Epitaxial-like Growth of Co3O4/ZnO Quasi-1D Nanocomposites

The development of quasi-1D Co3O4/ZnO nanocomposites by a two-step plasma enhanced-chemical vapor deposition (PE-CVD) process is presented. Arrays of ⟨001⟩ oriented ZnO nanorods were first grown on Si(100) and subsequently used as templates for the PE-CVD of Co3O4, whose amount was tailored as a function of deposition time. The obtained composites were thoroughly characterized by means of a multitechnique approach, involving field emission-scanning electron microscopy (FE-SEM), energy dispersive X-ray spectroscopy (EDXS), micro-Raman and Fourier-transform infrared (FT-IR) spectroscopies, X-ray photoelectron and X-ray excited Auger electron spectroscopies (XPS, XE-AES), glancing incidence X-ray diffraction (GIXRD), and reflection high energy electron diffraction (RHEED).

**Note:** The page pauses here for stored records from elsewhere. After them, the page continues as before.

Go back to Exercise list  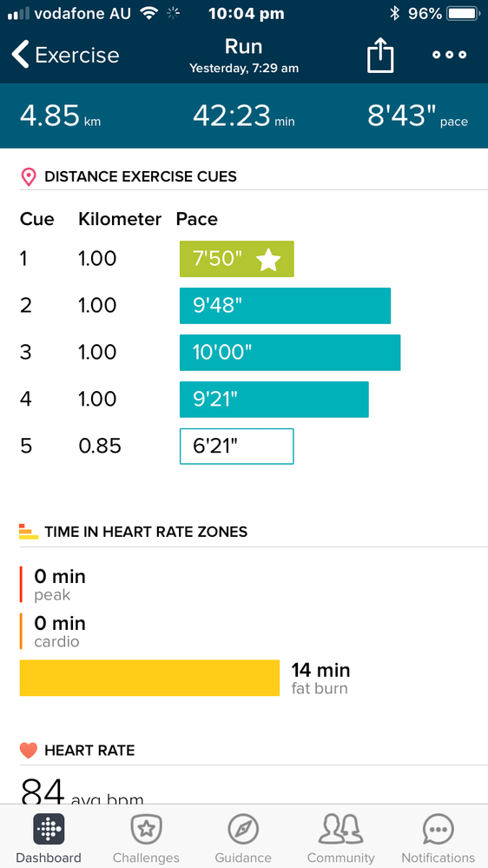tap(65, 55)
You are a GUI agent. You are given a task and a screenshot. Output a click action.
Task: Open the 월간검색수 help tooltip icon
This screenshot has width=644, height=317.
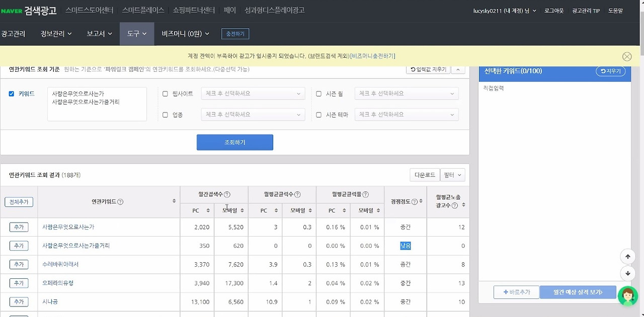[x=227, y=194]
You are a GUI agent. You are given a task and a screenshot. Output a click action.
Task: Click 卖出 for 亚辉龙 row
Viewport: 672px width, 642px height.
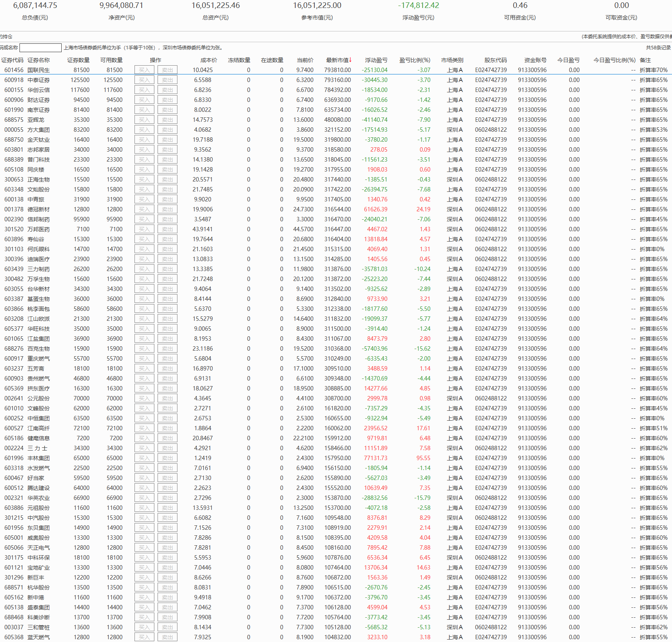pyautogui.click(x=167, y=120)

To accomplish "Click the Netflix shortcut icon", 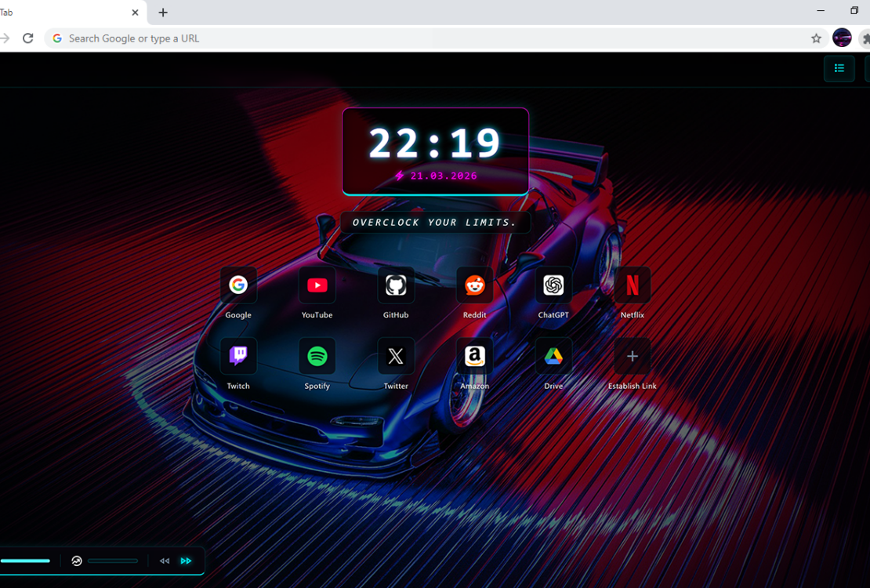I will tap(633, 285).
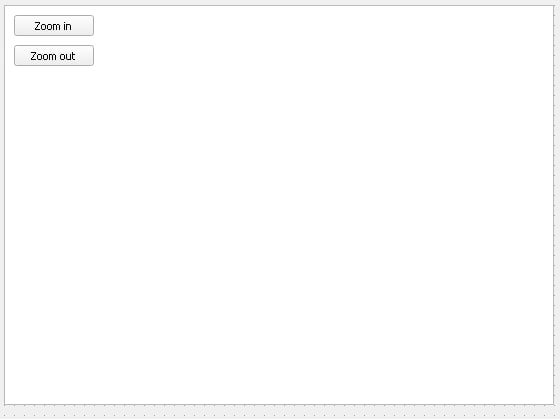This screenshot has height=419, width=560.
Task: Activate the button labeled Zoom in
Action: (54, 26)
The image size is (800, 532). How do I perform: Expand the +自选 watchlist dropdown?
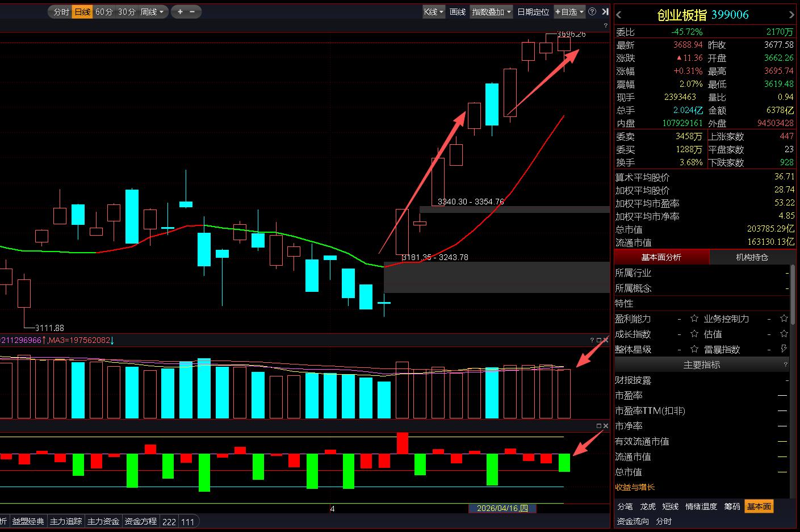coord(569,12)
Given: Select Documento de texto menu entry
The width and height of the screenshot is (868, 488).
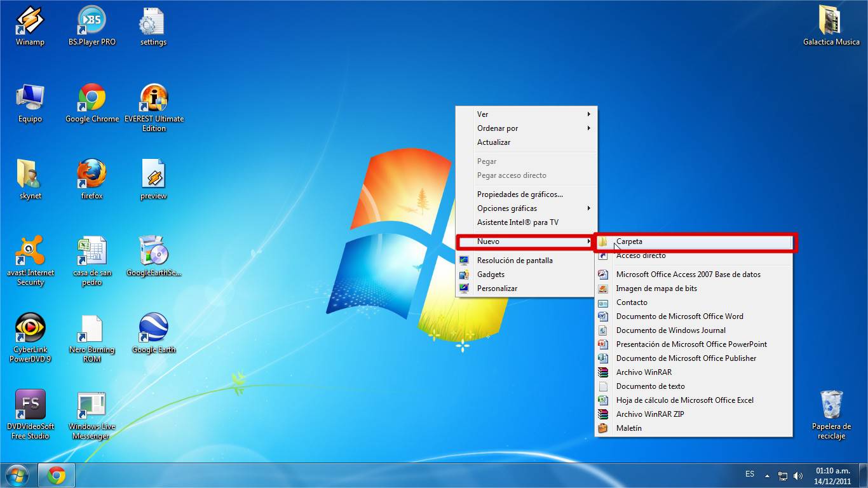Looking at the screenshot, I should coord(650,386).
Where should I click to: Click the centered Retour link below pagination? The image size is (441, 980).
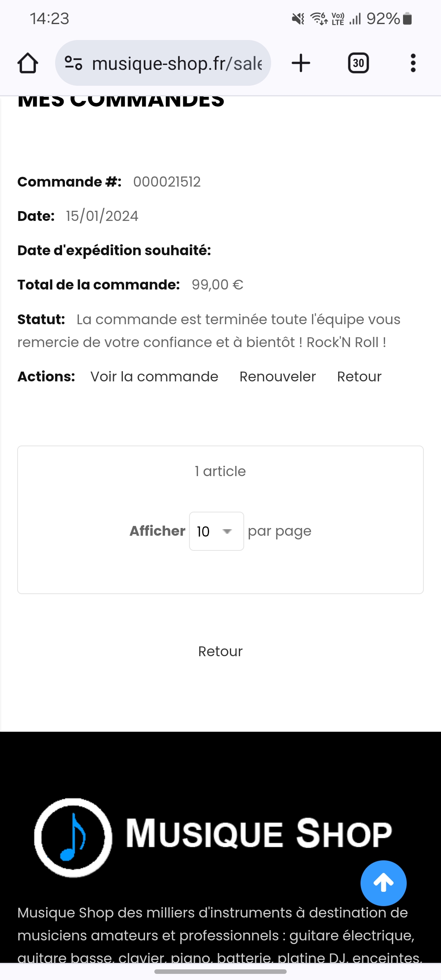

The use of moderate deposition temperatures (≤300 °C), together with the unique activation provided by nonequilibrium plasmas, prevented undesired solid-state reactions between the two oxides and promoted Co3O4 growth on the tips of vertically aligned ZnO nanostructures. In particular, the resulting quasi-1D Co3O4/ZnO composites were characterized by an interface epitaxial-like relationship, an important issue for the development of semiconductor-based functional nanosystems. Photoinduced hydrophilic (PH) and photocatalytic (PC) performances of the present nanocomposites were preliminarily investigated, showing attractive results toward the possible fabrication of advanced smart materials.